*** Opening of Exercise data ***
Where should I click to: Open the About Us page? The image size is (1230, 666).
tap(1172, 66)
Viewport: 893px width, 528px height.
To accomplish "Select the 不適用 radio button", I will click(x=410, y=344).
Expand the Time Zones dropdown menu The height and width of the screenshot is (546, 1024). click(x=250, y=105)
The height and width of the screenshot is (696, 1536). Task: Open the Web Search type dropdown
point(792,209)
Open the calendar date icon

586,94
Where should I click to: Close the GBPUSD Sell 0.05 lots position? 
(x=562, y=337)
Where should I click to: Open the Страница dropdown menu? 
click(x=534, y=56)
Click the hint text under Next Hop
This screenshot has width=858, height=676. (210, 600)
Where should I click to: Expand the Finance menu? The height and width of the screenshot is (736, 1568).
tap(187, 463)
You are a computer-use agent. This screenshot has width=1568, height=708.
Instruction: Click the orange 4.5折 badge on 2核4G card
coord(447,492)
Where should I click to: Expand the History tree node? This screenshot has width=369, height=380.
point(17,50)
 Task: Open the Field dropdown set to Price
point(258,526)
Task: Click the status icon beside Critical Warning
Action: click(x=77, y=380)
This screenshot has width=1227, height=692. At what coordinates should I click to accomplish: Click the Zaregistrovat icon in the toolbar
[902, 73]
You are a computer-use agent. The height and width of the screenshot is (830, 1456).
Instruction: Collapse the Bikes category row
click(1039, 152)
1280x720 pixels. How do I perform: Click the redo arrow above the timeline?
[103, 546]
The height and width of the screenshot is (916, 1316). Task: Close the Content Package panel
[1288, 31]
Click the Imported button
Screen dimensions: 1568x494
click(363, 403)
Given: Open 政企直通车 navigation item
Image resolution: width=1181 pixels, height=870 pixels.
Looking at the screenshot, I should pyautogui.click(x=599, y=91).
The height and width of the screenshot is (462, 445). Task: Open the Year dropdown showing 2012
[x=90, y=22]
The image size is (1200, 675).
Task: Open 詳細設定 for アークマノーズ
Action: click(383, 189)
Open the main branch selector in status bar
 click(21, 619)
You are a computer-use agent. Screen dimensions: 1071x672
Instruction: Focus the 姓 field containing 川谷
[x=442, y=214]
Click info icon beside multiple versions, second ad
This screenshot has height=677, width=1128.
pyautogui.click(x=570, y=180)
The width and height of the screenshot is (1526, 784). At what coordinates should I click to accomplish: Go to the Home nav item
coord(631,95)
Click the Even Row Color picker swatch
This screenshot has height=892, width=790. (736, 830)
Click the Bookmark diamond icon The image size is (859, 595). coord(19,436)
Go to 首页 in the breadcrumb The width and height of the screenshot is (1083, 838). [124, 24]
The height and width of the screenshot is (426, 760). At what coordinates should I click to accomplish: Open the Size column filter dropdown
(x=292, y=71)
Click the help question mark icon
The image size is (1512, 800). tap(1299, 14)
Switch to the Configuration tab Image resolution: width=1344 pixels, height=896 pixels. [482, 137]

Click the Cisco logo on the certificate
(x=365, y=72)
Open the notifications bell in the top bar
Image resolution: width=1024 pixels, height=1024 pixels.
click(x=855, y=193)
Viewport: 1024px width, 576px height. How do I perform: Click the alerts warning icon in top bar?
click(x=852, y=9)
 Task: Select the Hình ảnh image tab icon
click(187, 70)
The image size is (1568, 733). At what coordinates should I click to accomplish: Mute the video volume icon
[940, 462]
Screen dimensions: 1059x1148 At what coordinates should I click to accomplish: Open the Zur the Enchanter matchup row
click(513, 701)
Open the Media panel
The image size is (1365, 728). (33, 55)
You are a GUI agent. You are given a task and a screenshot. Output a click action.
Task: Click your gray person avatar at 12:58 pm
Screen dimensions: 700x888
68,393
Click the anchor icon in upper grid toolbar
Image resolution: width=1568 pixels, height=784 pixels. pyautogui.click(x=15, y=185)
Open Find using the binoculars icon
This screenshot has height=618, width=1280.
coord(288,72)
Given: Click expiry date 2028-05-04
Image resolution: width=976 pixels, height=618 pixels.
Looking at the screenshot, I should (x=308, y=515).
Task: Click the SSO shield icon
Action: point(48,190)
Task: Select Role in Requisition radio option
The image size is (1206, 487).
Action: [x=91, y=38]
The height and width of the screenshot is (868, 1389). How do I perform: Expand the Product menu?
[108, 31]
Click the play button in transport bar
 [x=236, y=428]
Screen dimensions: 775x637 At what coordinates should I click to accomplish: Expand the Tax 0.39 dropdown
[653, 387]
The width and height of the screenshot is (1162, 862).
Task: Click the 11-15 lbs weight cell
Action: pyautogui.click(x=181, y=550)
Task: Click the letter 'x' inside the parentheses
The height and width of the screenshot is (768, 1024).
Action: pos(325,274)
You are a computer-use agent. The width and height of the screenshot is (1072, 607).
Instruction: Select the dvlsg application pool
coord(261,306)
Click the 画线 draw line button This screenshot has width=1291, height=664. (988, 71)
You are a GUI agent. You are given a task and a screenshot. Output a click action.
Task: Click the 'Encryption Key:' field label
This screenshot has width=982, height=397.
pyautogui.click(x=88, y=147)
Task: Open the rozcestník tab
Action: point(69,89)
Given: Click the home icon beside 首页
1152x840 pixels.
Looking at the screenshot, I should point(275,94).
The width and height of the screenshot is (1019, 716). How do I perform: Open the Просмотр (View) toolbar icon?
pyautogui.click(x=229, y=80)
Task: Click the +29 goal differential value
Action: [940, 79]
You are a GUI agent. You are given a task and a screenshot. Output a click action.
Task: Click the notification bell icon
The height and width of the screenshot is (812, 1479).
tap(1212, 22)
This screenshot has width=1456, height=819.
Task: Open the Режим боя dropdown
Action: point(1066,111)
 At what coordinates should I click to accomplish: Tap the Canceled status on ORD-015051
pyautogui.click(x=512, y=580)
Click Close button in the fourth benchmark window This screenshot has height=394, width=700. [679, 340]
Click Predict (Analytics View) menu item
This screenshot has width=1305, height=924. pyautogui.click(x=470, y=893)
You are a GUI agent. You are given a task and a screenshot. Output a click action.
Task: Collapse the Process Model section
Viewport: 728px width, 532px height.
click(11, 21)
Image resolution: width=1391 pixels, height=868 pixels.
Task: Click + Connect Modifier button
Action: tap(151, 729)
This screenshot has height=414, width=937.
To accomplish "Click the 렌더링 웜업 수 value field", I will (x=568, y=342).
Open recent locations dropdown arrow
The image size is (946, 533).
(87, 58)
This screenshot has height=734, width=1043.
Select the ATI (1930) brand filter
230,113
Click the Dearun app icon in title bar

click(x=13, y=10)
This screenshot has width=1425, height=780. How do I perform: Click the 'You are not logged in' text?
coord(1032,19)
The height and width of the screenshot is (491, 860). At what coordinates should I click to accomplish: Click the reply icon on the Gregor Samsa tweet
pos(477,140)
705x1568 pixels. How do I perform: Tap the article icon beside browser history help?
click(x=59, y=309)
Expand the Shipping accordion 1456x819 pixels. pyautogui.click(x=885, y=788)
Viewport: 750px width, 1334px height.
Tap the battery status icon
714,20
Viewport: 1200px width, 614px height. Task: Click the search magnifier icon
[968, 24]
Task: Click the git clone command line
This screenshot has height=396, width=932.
*** Close of Exercise data ***
- Directions for this task:
Reproduce, please, every line of the records above without alteration.

- Written solution:
Where should I click to: Open the About Us page? The image size is (1230, 666).
tap(1172, 66)
Viewport: 893px width, 528px height.
To accomplish "Select the 不適用 radio button", I will click(x=410, y=344).
Expand the Time Zones dropdown menu The height and width of the screenshot is (546, 1024). click(x=250, y=105)
The height and width of the screenshot is (696, 1536). Task: Open the Web Search type dropdown
point(792,209)
Open the calendar date icon

586,94
Where should I click to: Close the GBPUSD Sell 0.05 lots position? 
(x=562, y=337)
Where should I click to: Open the Страница dropdown menu? 
click(x=534, y=56)
Click the hint text under Next Hop
This screenshot has width=858, height=676. (210, 600)
Where should I click to: Expand the Finance menu? The height and width of the screenshot is (736, 1568).
tap(187, 463)
You are a computer-use agent. This screenshot has width=1568, height=708.
Instruction: Click the orange 4.5折 badge on 2核4G card
coord(447,492)
Where should I click to: Expand the History tree node? This screenshot has width=369, height=380.
point(17,50)
 Task: Open the Field dropdown set to Price
point(258,526)
Task: Click the status icon beside Critical Warning
Action: click(x=77, y=380)
This screenshot has width=1227, height=692. At what coordinates should I click to accomplish: Click the Zaregistrovat icon in the toolbar
[902, 73]
You are a computer-use agent. The height and width of the screenshot is (830, 1456).
Instruction: Collapse the Bikes category row
click(1039, 152)
1280x720 pixels. How do I perform: Click the redo arrow above the timeline?
[103, 546]
The height and width of the screenshot is (916, 1316). Task: Close the Content Package panel
[1288, 31]
Click the Imported button
Screen dimensions: 1568x494
click(363, 403)
Given: Open 政企直通车 navigation item
Image resolution: width=1181 pixels, height=870 pixels.
Looking at the screenshot, I should pyautogui.click(x=599, y=91).
The height and width of the screenshot is (462, 445). Task: Open the Year dropdown showing 2012
[x=90, y=22]
The image size is (1200, 675).
Task: Open 詳細設定 for アークマノーズ
Action: click(383, 189)
Open the main branch selector in status bar
 click(21, 619)
You are a computer-use agent. Screen dimensions: 1071x672
Instruction: Focus the 姓 field containing 川谷
[x=442, y=214]
Click info icon beside multiple versions, second ad
This screenshot has height=677, width=1128.
pyautogui.click(x=570, y=180)
The width and height of the screenshot is (1526, 784). At what coordinates should I click to accomplish: Go to the Home nav item
coord(631,95)
Click the Even Row Color picker swatch
This screenshot has height=892, width=790. (736, 830)
Click the Bookmark diamond icon The image size is (859, 595). coord(19,436)
Go to 首页 in the breadcrumb The width and height of the screenshot is (1083, 838). [124, 24]
The height and width of the screenshot is (426, 760). At what coordinates should I click to accomplish: Open the Size column filter dropdown
(x=292, y=71)
Click the help question mark icon
The image size is (1512, 800). tap(1299, 14)
Switch to the Configuration tab Image resolution: width=1344 pixels, height=896 pixels. [482, 137]

Click the Cisco logo on the certificate
(x=365, y=72)
Open the notifications bell in the top bar
Image resolution: width=1024 pixels, height=1024 pixels.
click(x=855, y=193)
Viewport: 1024px width, 576px height. How do I perform: Click the alerts warning icon in top bar?
click(x=852, y=9)
 Task: Select the Hình ảnh image tab icon
click(187, 70)
The image size is (1568, 733). At what coordinates should I click to accomplish: Mute the video volume icon
[940, 462]
Screen dimensions: 1059x1148 At what coordinates should I click to accomplish: Open the Zur the Enchanter matchup row
click(513, 701)
Open the Media panel
The image size is (1365, 728). (33, 55)
You are a GUI agent. You are given a task and a screenshot. Output a click action.
Task: Click your gray person avatar at 12:58 pm
Screen dimensions: 700x888
68,393
Click the anchor icon in upper grid toolbar
Image resolution: width=1568 pixels, height=784 pixels. pyautogui.click(x=15, y=185)
Open Find using the binoculars icon
This screenshot has height=618, width=1280.
coord(288,72)
Given: Click expiry date 2028-05-04
Image resolution: width=976 pixels, height=618 pixels.
Looking at the screenshot, I should (x=308, y=515).
Task: Click the SSO shield icon
Action: point(48,190)
Task: Select Role in Requisition radio option
The image size is (1206, 487).
Action: [x=91, y=38]
The height and width of the screenshot is (868, 1389). How do I perform: Expand the Product menu?
[108, 31]
Click the play button in transport bar
 [x=236, y=428]
Screen dimensions: 775x637 At what coordinates should I click to accomplish: Expand the Tax 0.39 dropdown
[653, 387]
The width and height of the screenshot is (1162, 862).
Task: Click the 11-15 lbs weight cell
Action: pyautogui.click(x=181, y=550)
Task: Click the letter 'x' inside the parentheses
The height and width of the screenshot is (768, 1024).
Action: pos(325,274)
You are a computer-use agent. The width and height of the screenshot is (1072, 607).
Instruction: Select the dvlsg application pool
coord(261,306)
Click the 画线 draw line button This screenshot has width=1291, height=664. (988, 71)
You are a GUI agent. You are given a task and a screenshot. Output a click action.
Task: Click the 'Encryption Key:' field label
This screenshot has width=982, height=397.
pyautogui.click(x=88, y=147)
Task: Open the rozcestník tab
Action: point(69,89)
Given: Click the home icon beside 首页
1152x840 pixels.
Looking at the screenshot, I should point(275,94).
The width and height of the screenshot is (1019, 716). How do I perform: Open the Просмотр (View) toolbar icon?
pyautogui.click(x=229, y=80)
Task: Click the +29 goal differential value
Action: [940, 79]
You are a GUI agent. You are given a task and a screenshot. Output a click action.
Task: Click the notification bell icon
The height and width of the screenshot is (812, 1479).
tap(1212, 22)
This screenshot has width=1456, height=819.
Task: Open the Режим боя dropdown
Action: point(1066,111)
 At what coordinates should I click to accomplish: Tap the Canceled status on ORD-015051
pyautogui.click(x=512, y=580)
Click Close button in the fourth benchmark window This screenshot has height=394, width=700. [679, 340]
Click Predict (Analytics View) menu item
This screenshot has width=1305, height=924. pyautogui.click(x=470, y=893)
You are a GUI agent. You are given a task and a screenshot. Output a click action.
Task: Collapse the Process Model section
Viewport: 728px width, 532px height.
click(11, 21)
Image resolution: width=1391 pixels, height=868 pixels.
Task: Click + Connect Modifier button
Action: tap(151, 729)
This screenshot has height=414, width=937.
To accomplish "Click the 렌더링 웜업 수 value field", I will (x=568, y=342).
Open recent locations dropdown arrow
The image size is (946, 533).
(87, 58)
This screenshot has height=734, width=1043.
Select the ATI (1930) brand filter
230,113
Click the Dearun app icon in title bar

click(x=13, y=10)
This screenshot has width=1425, height=780. How do I perform: Click the 'You are not logged in' text?
coord(1032,19)
The height and width of the screenshot is (491, 860). At what coordinates should I click to accomplish: Click the reply icon on the Gregor Samsa tweet
pos(477,140)
705x1568 pixels. How do I perform: Tap the article icon beside browser history help?
click(x=59, y=309)
Expand the Shipping accordion 1456x819 pixels. pyautogui.click(x=885, y=788)
Viewport: 750px width, 1334px height.
Tap the battery status icon
714,20
Viewport: 1200px width, 614px height. Task: Click the search magnifier icon
[968, 24]
Task: Click the git clone command line
This screenshot has height=396, width=932.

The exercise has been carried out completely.